:: Exercise requirements ::
Return only the number of lines in the entries below that hold the word "scrollbar".
------ The records
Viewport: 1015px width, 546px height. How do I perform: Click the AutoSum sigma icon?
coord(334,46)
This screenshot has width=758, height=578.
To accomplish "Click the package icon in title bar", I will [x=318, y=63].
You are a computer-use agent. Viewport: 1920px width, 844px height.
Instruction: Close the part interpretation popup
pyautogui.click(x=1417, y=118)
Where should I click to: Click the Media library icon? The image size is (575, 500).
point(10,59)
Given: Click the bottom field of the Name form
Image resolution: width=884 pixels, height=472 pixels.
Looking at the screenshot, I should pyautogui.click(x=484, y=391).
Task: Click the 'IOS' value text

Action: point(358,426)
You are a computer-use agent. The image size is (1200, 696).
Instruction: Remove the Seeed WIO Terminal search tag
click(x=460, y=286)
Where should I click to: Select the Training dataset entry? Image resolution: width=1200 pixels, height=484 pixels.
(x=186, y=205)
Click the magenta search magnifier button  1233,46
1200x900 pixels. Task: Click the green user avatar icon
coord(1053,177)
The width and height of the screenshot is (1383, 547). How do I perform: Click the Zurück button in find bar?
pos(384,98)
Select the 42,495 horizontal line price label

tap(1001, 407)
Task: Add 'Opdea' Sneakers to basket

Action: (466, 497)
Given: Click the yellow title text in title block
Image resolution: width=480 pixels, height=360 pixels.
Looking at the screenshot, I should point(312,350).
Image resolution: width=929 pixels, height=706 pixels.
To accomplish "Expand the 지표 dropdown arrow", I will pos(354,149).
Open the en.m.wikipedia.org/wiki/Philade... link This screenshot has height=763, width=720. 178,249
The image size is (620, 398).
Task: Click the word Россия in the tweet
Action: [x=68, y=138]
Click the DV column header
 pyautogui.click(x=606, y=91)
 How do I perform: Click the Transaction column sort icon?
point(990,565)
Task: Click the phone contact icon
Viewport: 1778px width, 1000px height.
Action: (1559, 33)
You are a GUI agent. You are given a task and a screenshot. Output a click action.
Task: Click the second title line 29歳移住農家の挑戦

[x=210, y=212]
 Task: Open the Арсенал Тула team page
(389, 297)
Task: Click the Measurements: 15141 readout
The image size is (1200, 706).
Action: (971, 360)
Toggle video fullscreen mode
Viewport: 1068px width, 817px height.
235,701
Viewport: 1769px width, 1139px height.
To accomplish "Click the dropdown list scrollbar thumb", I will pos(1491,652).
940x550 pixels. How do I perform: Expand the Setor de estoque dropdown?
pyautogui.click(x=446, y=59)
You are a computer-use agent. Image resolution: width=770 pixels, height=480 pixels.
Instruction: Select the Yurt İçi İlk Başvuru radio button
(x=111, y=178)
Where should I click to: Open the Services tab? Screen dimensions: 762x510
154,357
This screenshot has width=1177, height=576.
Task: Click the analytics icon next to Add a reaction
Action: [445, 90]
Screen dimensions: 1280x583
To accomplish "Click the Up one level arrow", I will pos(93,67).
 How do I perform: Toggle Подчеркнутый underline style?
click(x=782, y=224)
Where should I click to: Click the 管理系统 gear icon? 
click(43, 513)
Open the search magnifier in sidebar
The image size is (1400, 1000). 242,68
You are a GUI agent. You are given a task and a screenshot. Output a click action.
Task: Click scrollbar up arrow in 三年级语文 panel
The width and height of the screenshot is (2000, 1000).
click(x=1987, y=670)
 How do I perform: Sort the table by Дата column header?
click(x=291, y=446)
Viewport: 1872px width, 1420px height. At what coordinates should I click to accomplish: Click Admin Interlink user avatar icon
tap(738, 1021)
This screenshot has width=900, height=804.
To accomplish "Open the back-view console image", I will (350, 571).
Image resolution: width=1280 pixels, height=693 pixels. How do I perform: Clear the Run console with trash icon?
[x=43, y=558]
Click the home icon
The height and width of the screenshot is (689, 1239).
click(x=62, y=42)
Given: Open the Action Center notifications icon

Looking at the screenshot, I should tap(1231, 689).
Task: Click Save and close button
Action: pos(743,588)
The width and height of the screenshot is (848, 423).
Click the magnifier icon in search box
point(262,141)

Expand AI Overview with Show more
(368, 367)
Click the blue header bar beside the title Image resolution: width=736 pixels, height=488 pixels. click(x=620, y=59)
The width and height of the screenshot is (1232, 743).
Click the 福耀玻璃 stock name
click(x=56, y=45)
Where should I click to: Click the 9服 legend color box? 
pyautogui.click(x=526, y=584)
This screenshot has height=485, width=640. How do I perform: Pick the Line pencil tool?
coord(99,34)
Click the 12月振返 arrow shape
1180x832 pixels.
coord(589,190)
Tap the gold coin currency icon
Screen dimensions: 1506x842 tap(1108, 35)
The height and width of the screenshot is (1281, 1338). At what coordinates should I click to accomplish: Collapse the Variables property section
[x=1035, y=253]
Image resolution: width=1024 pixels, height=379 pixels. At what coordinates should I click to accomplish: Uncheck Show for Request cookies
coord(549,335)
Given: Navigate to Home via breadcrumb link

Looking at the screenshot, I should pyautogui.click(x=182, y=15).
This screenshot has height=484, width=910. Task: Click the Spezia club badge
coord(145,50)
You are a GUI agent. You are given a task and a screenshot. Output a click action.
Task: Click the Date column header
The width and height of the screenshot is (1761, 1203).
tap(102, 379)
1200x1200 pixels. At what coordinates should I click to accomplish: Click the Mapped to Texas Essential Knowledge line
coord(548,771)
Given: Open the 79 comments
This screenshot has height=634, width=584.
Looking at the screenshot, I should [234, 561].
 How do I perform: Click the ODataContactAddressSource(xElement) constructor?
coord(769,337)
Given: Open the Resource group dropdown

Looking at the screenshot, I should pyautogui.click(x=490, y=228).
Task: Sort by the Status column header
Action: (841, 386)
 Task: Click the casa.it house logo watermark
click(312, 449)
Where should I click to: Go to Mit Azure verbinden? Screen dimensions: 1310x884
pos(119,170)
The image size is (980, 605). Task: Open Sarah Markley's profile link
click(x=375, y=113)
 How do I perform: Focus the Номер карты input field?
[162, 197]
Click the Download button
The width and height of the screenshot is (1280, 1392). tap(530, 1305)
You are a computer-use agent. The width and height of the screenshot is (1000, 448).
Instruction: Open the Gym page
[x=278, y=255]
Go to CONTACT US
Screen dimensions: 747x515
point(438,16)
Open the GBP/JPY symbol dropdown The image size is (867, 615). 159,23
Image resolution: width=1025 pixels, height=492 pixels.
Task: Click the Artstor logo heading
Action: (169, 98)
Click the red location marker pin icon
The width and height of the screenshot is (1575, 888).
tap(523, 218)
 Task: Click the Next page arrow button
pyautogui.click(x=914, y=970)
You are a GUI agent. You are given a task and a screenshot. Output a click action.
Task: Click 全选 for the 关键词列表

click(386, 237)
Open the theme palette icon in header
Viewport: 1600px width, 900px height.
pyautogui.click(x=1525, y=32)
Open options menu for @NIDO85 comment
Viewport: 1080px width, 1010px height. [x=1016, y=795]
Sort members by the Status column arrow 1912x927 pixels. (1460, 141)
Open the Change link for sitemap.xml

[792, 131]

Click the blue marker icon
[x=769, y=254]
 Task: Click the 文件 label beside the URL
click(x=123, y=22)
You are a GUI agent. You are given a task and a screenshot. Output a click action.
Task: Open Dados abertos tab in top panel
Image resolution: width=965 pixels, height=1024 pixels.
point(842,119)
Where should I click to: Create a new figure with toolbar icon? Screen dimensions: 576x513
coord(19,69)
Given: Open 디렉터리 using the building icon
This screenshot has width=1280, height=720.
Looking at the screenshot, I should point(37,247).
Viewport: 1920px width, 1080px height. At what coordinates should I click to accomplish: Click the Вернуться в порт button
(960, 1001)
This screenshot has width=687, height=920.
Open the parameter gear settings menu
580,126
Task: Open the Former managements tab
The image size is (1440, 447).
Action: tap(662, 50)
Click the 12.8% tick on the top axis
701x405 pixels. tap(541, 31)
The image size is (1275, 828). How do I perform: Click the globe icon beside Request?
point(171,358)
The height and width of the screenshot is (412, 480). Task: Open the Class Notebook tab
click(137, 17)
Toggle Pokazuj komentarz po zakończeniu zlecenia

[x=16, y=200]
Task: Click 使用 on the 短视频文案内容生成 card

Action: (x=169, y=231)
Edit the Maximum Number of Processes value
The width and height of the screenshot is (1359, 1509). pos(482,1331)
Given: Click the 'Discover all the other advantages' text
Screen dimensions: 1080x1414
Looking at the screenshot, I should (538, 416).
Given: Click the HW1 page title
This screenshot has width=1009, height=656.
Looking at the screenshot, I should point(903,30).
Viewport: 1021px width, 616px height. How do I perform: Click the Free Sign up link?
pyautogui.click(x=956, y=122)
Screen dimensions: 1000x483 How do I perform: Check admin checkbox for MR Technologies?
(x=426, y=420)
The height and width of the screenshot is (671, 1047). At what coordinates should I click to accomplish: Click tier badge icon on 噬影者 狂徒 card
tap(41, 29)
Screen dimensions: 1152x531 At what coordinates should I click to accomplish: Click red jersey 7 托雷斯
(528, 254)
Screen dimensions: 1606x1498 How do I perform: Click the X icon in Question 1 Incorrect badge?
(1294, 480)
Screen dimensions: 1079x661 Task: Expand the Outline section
------------
:: Response to the task ::
2